The Podesta emails further show Phelps sponsored a 2014 dinner hosted by the League of Conservation Voters, at which Hillary Clinton was headlining. He also co-hosted a Spring 2014 fundraiser for Environment California at a lavish restaurant in Culver City, California.
Unsurprisingly, Phelps is a regular donor to the Democratic Party, and has given some $170,000 to Democratic committees and candidates since 2004. According to FEC records, he gave $5,400 to Hillary Clinton’s 2016 presidential campaign, $8,150 to the Colorado Democratic Party in 2009-2010, $18,000 to the Democratic White House Victory Fund in 2014, $45,800 to committees aligned with Obama’s 2012 reelection campaign, and $106,200 to the Democratic National Committee between 2006 and 2014.
But Phelps’s most impressive role is as one of the founding members of the Colorado Democracy Alliance (CODA). CODA was created in 2004 to operate alongside the Democracy Alliance, a national strategy organization that incorporates high-level influencers and donors in the Democratic Party—including consultant Rob Stein, billionaire George Soros, and television producer Norman Lear—in order to create permanent left-wing “infrastructure” and organize large donations to friendly groups.
The Denver-based Colorado Democracy Alliance was conceptualized by Albert C. Yates, a retired academic credited with connecting the so-called “Gang of Four” founders: Democratic mega-donors Tim Gill, Patricia Stryker, Rutt Bridges, and Jared Polis (now Colorado Governor). But a 2008 article in the Denver Post lists Phelps among its founders, a revelation it credits to then-CODA executive director Laurie Zeller, who revealed much of the group’s “game plan” at the 2008 DNC in Denver. (Zeller is a longtime liberal activist, and until recently publisher of the liberal news outlet Colorado Independent.) During the convention, Phelps was also a speaker at a panel entitled “Democracy Alliance: Colorado as a Model—Donor Cooperation for Social Change” where he was introduced as the chairman of the Colorado Democracy Alliance. Phelps further revealed that he is an alumnus of Colorado State University, where Al Yates once served as president.
A confidential Democracy Alliance document recovered by the right-of-center Washington Free Beacon (available here) also indicates that Phelps is also a member of, or closely associated with, the national organization, as he was listed as a “conference friend” for new member Adam Abram.
Considering his connections, it isn’t surprising that Phelps is also on the board of the left-wing activism group ProgressNow, a position he shares with a slew of top-tier liberals such as Rob McKay, Ted Trimpa, and Joe Zimlich—all members of the Democracy Alliance.
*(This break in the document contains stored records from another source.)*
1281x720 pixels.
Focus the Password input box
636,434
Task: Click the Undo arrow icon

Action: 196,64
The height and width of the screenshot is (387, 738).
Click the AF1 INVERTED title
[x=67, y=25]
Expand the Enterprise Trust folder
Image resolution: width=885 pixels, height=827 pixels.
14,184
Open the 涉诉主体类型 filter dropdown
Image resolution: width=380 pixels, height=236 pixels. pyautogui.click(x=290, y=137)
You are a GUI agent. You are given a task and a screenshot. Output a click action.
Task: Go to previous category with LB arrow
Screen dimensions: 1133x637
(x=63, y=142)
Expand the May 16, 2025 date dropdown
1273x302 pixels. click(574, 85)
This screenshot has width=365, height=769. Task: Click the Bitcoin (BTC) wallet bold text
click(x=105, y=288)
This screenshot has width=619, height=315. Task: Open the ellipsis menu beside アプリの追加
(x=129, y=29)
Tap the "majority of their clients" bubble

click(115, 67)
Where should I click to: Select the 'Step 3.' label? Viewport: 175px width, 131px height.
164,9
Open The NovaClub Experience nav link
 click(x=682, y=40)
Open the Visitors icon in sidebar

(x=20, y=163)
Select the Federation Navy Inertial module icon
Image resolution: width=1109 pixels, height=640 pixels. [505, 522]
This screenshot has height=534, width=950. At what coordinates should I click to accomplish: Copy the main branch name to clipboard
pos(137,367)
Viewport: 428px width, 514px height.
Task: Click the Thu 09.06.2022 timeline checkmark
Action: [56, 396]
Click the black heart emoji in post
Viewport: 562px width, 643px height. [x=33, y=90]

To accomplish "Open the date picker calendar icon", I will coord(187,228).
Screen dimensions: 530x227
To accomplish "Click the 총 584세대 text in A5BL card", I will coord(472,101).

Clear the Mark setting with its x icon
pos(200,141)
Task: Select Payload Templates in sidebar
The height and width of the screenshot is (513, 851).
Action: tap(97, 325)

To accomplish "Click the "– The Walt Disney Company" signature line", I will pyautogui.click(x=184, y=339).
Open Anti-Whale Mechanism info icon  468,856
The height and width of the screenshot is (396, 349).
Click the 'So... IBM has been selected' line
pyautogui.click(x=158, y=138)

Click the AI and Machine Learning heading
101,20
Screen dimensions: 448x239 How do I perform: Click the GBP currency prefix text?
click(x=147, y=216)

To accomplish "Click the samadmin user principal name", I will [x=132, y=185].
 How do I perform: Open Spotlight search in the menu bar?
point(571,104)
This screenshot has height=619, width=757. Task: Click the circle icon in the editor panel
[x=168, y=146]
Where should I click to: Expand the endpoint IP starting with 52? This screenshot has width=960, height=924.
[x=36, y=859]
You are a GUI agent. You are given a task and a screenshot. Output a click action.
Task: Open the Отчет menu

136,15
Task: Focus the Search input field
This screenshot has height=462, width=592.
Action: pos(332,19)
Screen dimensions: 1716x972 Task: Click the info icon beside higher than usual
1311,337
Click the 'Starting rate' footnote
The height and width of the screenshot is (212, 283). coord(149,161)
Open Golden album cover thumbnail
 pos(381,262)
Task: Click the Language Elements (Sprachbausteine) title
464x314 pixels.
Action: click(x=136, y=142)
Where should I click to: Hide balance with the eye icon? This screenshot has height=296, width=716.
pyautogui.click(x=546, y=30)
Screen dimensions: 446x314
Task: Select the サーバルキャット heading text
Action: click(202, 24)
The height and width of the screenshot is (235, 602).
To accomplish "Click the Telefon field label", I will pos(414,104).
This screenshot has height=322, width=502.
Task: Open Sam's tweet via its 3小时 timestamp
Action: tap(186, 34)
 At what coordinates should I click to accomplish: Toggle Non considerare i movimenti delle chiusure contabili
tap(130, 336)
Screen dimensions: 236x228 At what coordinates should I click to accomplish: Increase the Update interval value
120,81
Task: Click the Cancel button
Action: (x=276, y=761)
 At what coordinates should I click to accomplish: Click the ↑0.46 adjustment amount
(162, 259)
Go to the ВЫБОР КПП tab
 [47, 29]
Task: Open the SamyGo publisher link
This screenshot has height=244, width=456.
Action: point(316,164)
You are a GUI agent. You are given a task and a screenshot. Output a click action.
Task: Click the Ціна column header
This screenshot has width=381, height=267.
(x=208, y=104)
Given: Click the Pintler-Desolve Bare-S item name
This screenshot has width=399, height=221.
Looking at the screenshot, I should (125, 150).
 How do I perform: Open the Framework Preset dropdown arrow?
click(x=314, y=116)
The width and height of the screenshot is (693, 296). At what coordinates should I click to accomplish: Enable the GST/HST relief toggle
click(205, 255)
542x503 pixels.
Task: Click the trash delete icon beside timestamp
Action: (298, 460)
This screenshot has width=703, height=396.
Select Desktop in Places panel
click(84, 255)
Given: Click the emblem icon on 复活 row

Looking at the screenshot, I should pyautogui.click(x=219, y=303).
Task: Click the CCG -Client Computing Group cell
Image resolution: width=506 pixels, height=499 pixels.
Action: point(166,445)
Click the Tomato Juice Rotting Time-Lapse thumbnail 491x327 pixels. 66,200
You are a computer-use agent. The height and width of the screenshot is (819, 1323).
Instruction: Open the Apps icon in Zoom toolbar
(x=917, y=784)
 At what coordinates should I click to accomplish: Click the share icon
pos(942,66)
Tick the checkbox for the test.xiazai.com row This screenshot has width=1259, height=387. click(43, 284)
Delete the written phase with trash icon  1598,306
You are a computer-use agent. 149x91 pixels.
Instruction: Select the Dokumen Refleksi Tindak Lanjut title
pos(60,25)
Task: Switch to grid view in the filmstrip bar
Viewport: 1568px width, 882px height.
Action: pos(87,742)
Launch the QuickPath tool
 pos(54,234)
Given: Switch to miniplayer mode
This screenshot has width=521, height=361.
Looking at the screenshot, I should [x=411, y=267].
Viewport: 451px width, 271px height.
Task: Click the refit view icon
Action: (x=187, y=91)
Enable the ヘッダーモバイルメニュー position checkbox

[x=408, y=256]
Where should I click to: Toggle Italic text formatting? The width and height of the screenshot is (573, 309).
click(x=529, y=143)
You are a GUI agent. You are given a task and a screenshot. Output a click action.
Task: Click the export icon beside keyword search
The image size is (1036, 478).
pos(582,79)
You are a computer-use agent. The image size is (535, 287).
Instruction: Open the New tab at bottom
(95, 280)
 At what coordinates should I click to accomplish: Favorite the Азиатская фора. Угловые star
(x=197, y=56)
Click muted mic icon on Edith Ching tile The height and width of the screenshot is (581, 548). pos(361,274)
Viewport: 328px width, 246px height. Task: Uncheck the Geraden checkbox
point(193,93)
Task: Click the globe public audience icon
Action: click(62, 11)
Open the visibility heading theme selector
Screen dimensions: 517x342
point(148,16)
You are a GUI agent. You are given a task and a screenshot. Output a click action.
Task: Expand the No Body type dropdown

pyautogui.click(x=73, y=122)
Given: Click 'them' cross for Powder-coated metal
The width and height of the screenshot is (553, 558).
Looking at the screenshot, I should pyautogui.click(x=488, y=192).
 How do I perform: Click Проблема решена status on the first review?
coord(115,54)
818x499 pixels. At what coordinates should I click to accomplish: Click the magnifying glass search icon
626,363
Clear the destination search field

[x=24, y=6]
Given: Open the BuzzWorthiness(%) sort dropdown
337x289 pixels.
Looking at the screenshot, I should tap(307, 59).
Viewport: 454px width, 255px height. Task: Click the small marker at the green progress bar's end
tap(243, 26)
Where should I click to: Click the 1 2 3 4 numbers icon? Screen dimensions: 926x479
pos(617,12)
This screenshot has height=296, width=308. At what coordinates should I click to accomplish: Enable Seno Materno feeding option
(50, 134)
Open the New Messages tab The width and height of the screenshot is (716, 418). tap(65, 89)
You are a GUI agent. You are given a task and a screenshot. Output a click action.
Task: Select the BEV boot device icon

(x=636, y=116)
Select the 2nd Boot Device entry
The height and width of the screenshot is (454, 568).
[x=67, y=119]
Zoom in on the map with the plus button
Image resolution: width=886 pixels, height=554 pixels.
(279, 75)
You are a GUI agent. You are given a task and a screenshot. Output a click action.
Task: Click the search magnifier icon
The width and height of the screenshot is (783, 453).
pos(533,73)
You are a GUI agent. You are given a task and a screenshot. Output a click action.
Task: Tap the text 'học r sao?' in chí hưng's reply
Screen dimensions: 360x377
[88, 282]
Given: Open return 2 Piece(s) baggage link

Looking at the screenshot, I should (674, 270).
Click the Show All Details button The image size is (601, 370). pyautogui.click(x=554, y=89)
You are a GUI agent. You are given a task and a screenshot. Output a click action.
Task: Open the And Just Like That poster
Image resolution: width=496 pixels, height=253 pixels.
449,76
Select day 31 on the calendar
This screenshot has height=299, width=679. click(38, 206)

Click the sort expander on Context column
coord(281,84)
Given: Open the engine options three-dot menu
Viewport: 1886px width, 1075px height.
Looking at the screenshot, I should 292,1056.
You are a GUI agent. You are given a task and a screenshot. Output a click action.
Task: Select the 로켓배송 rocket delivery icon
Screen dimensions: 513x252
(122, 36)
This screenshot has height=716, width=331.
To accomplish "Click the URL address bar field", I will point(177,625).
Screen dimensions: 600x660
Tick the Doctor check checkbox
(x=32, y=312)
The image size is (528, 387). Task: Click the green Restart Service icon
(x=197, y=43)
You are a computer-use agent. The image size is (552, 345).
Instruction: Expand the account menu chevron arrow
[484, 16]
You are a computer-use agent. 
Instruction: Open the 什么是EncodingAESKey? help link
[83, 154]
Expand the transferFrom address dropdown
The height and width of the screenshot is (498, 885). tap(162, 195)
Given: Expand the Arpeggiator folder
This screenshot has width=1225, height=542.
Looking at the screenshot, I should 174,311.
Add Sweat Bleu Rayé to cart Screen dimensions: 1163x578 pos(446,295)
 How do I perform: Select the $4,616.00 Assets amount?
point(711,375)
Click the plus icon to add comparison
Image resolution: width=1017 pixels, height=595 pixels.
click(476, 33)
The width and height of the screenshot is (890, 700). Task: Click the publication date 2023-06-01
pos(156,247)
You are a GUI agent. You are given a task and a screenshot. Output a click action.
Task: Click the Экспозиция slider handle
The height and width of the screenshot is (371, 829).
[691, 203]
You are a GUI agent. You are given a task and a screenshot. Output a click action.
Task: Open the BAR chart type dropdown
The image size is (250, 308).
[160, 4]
Phelps was a major startup donor to Progress Florida in 2008, a group whose executive director, Mark Ferrulo, also ran Florida’s PIRG and Environment America affiliates.
Phelps even has his own private grantmaking foundation, the Douglas H. Phelps Foundation (2015 assets worth $1.3 million), which has made grants to the Center for American Progress, Ballot Initiative Strategy Center, Media Matters for America, and the Clinton Foundation.
So what does all of this mean for you?
For most conservatives and libertarians, familiarity with the Public Interest Network will probably breed contempt for an organization they likely wouldn’t support anyway.
For college students and their parents, it’s a glimpse into what causes your student fees may be supporting.
But liberals and progressives should think twice before taking up a clipboard canvasser on their fundraising request. They may wear the shirt of a cause you support, but your donations will support the big money Public Interest empire built on a legion of sub-minimum wage canvassers. This isn’t your grandparents’ activism.